- Harasta Location in Syria
- Coordinates: 33°34′N 36°22′E﻿ / ﻿33.567°N 36.367°E
- Country: Syria
- Governorate: Rif Dimashq Governorate
- District: Duma District
- Subdisrict: Harasta
- Elevation: 702 m (2,303 ft)

Population (2007)
- • Total: 34,184
- Time zone: UTC+2 (EET)
- • Summer (DST): UTC+3 (EEST)
- Area codes: Country code: 963, City code: 11
- Climate: BSk

= Harasta =

Harasta (حرستا, ܚܪܣܬܐ), also known as Harasta al-Basal or Hirista, is a town and northeastern suburb of Damascus, Rif Dimashq, Syria. Harasta has an altitude of 702 meters.

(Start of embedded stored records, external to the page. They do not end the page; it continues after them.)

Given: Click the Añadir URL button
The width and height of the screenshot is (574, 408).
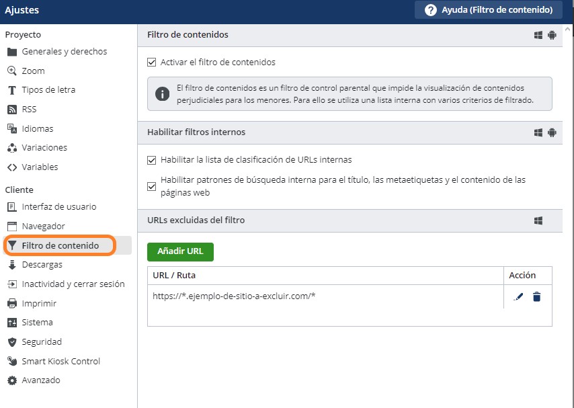Looking at the screenshot, I should (181, 251).
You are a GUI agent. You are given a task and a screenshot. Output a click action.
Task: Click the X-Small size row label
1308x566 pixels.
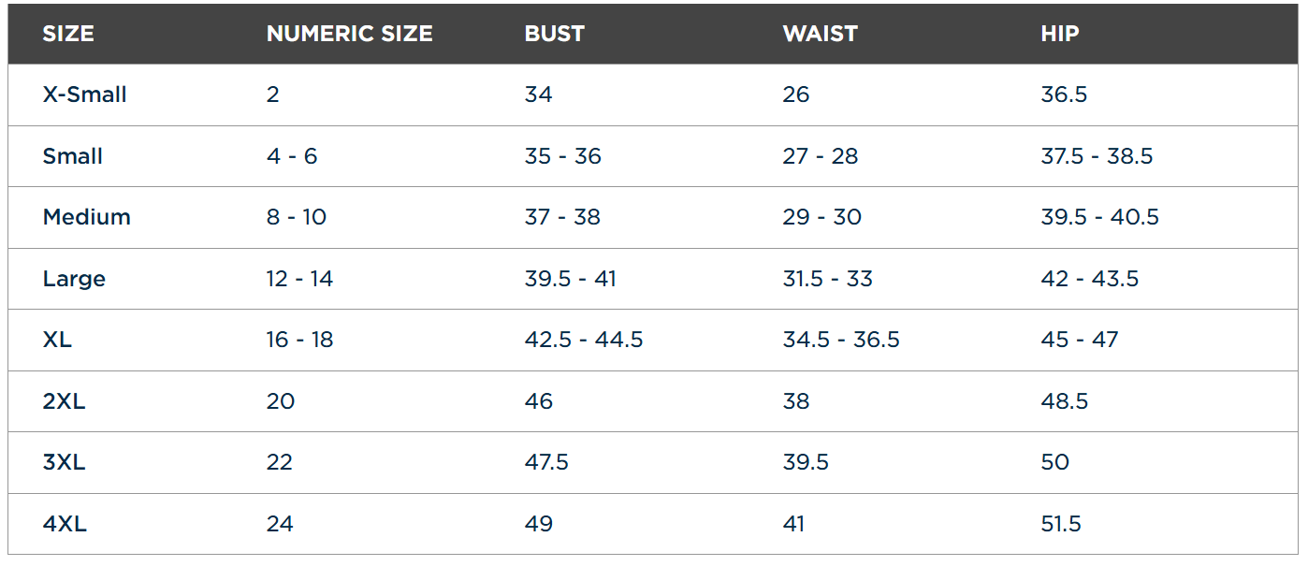(x=84, y=94)
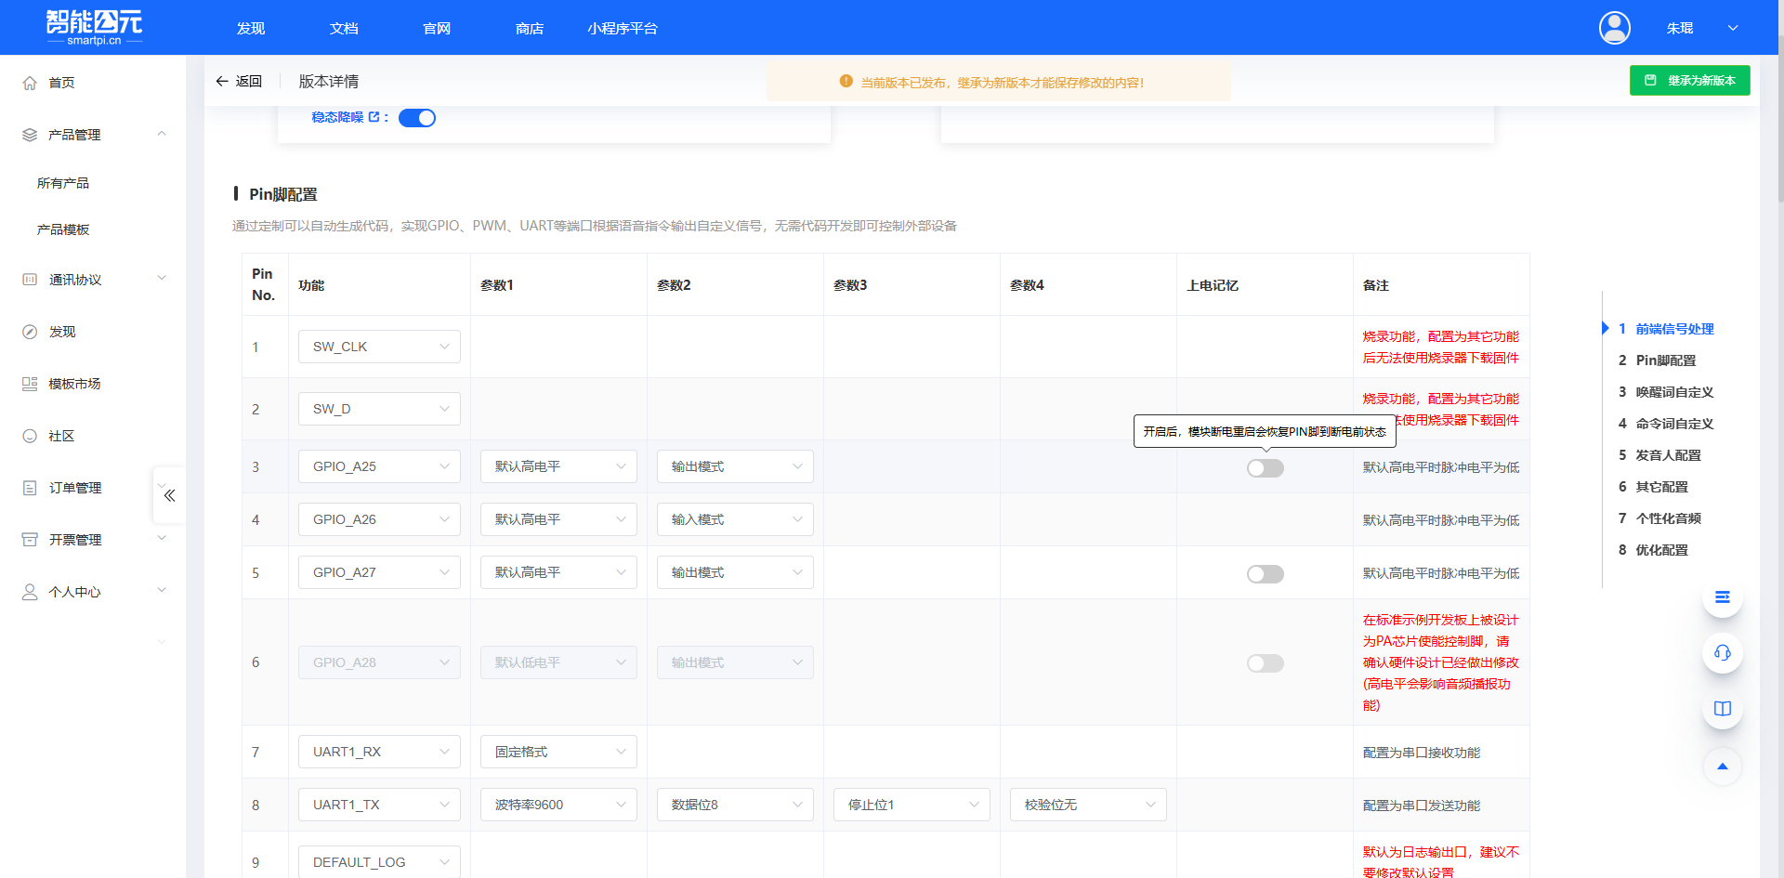Viewport: 1784px width, 878px height.
Task: Disable the 稳态降噪 toggle switch
Action: pyautogui.click(x=417, y=118)
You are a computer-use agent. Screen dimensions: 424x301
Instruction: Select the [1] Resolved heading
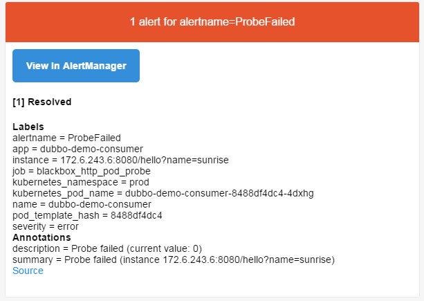coord(42,102)
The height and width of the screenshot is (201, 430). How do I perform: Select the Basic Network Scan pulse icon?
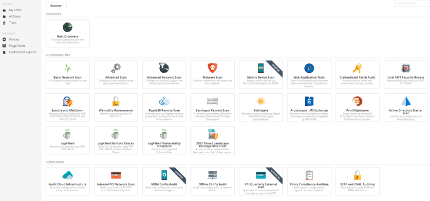[x=68, y=68]
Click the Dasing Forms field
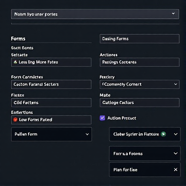 coord(140,39)
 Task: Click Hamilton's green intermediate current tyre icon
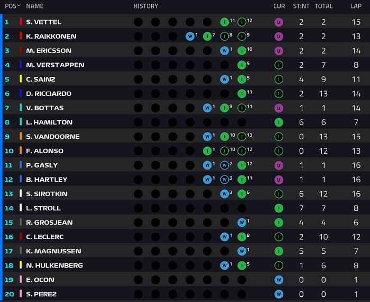[x=279, y=122]
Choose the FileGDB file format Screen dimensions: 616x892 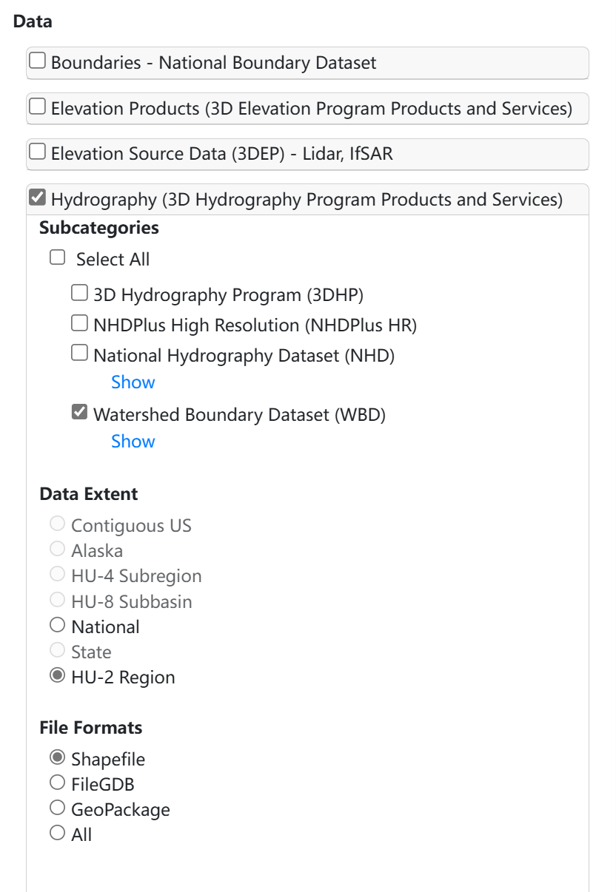click(58, 783)
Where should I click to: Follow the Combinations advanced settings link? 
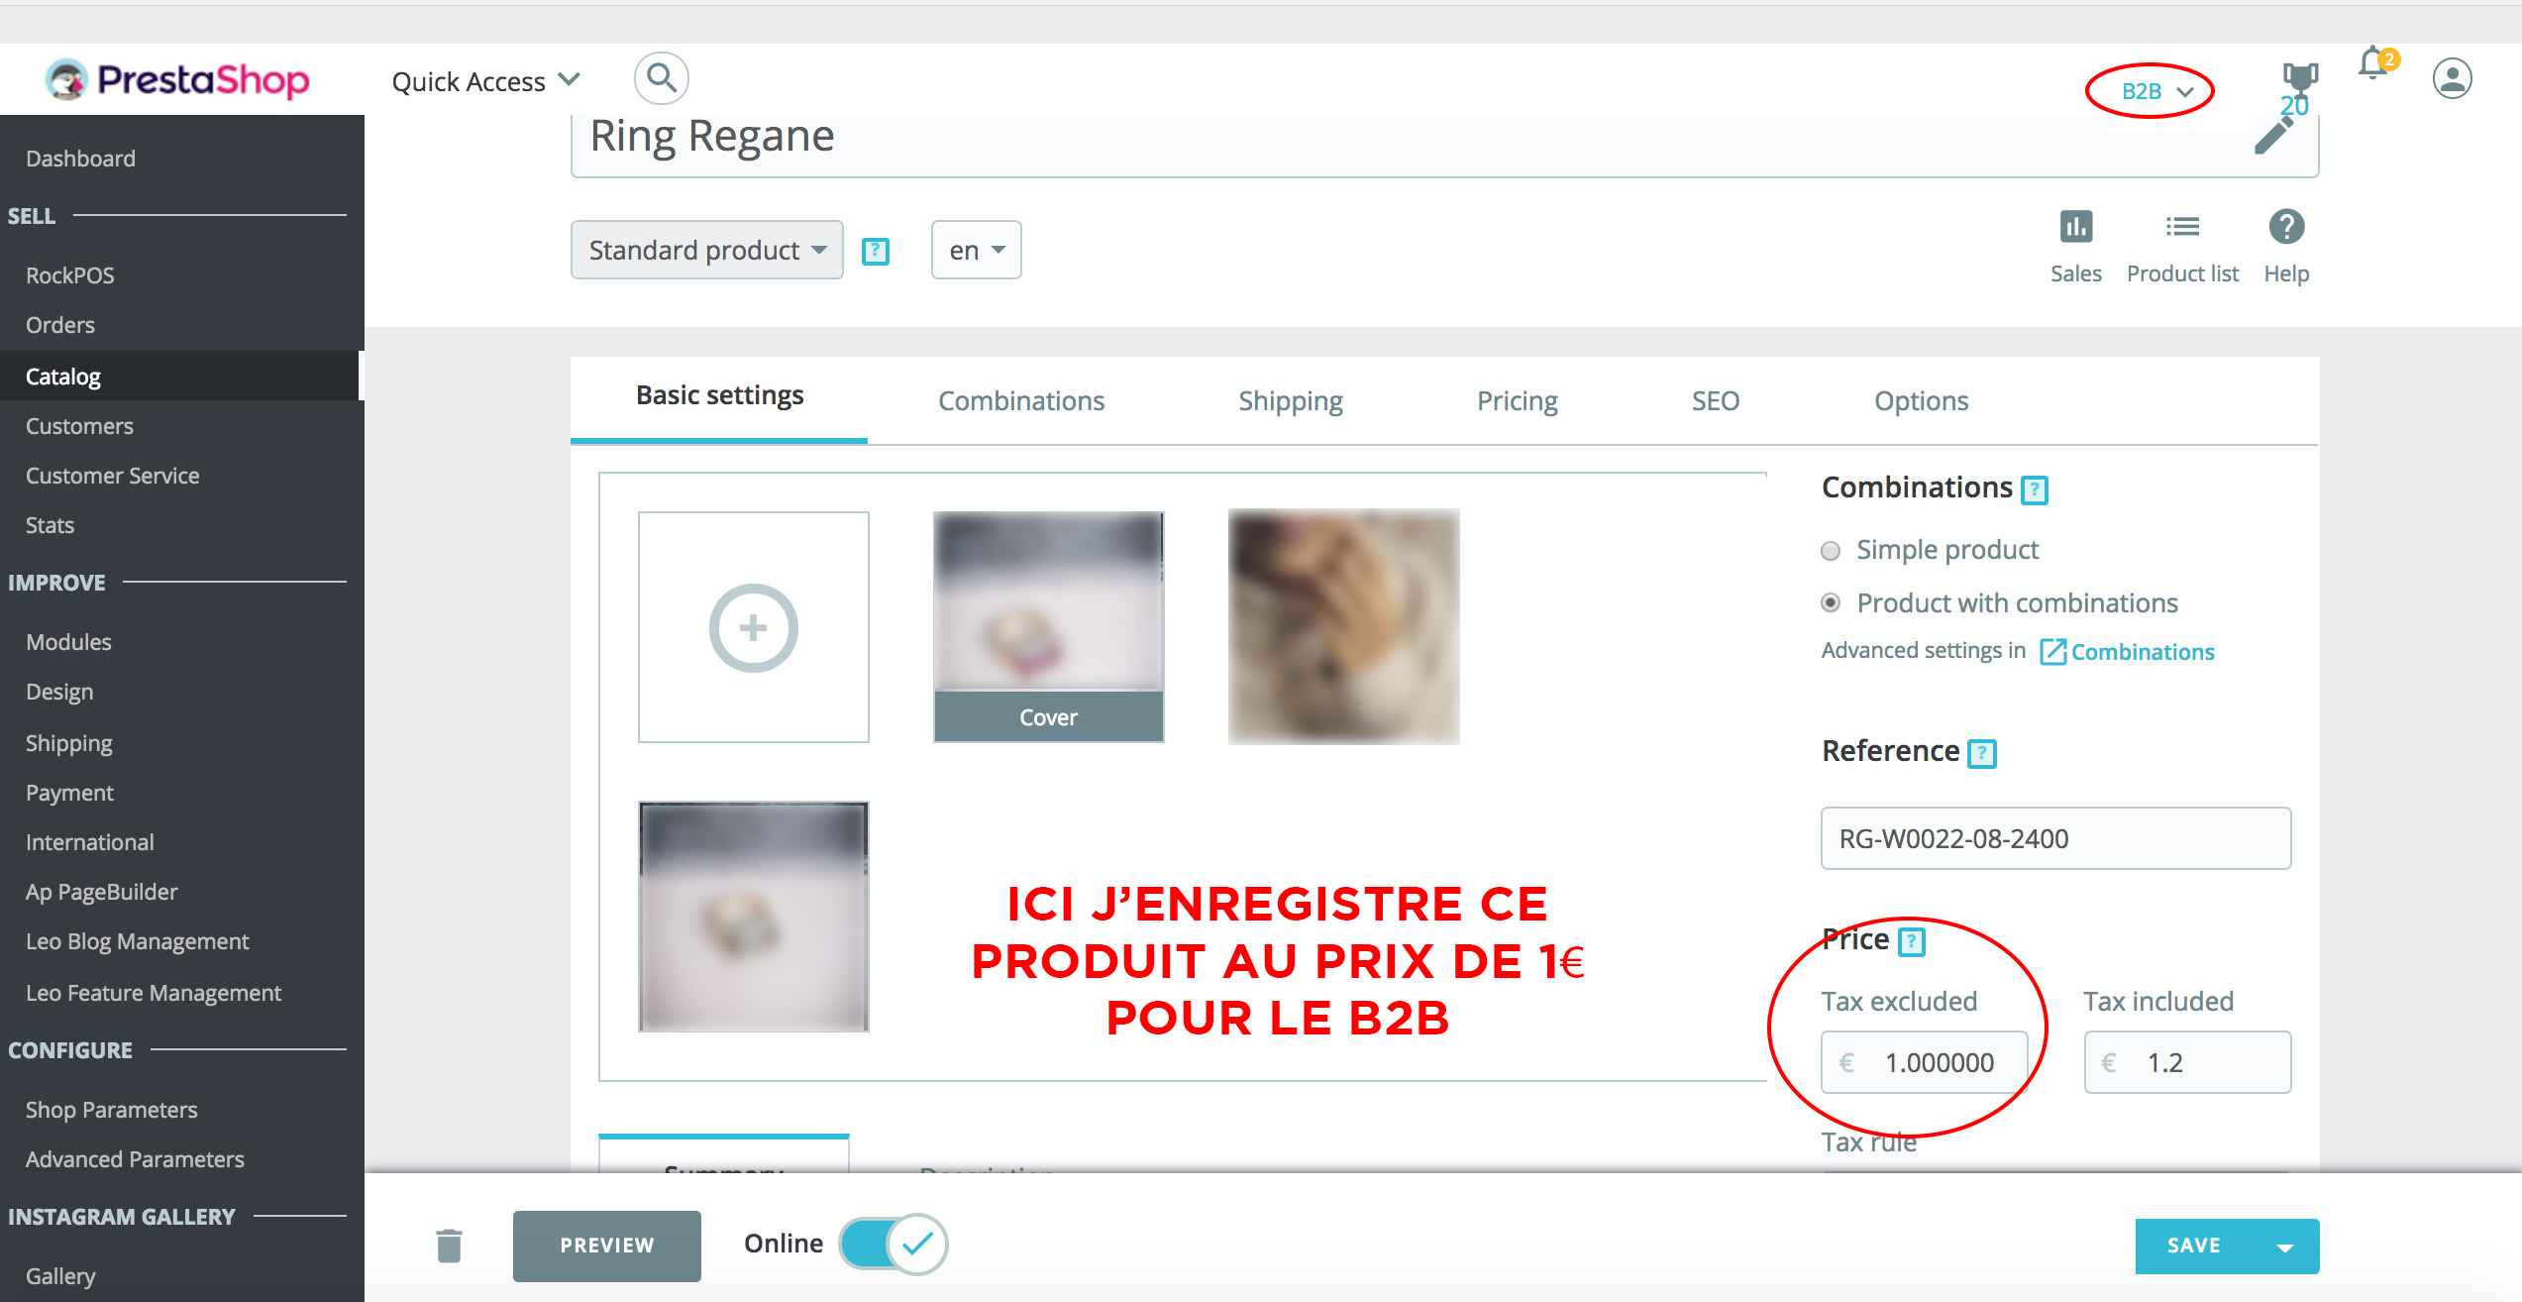[2141, 652]
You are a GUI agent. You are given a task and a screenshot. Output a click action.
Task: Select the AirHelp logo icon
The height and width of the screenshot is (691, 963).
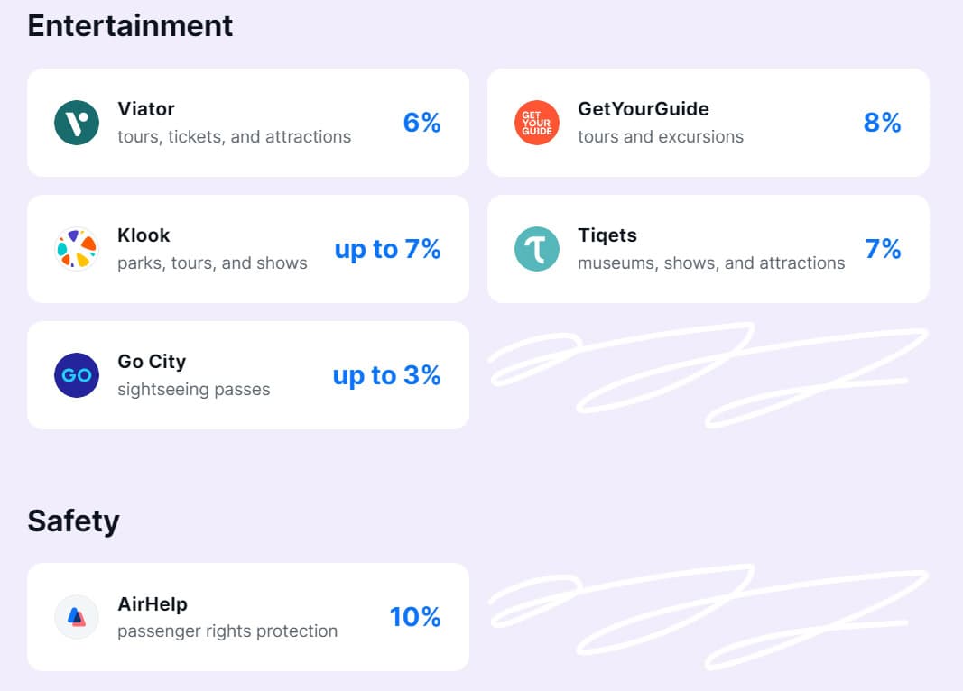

It has a population of 34,184 as of 2007, making it the 43rd largest city per geographical entity in Syria.

==History==
During the Syrian Civil War, it was one of the earliest rebel-held cities in Syria (see Battle of Douma and Rif Dimashq clashes (November 2011–March 2012)). Before the war, Harasta had been home to the 104th and 105th Republican Guard regiments and has a high population of Alawites in the suburbs, although it was a site of several anti-government protests in 2011. Harasta was reported under rebel control by early 2012. In March 2012 and again on 21 October 2012 it was reported that Harasta was under heavy government shelling. On 25 October, the Syrian army fired heavy tank and rocket barrages, after rebels overran two army checkpoints on the edge of the town. On 26 October 2012, it was shelled with heavy artillery, killing at least 10. On 30 October, government airstrikes targeted Harasta. It reported to be under regime control on 25 November 2012. In August 2013 it was reported under rebel control with government advances on key points in the town. Government control but rebel advances were reported in January 2014. It was reported targeted by chemical attacks in April 2014. Territory in Harasta changed hands repeatedly during the Rif Dimashq offensive (September 2015). It has been the site of fighting in the Battle of Harasta (2017–18).

On 23 March 2018, the Syrian army captured Harasta.

On 7 December 2024, Harasta was liberated by rebel forces.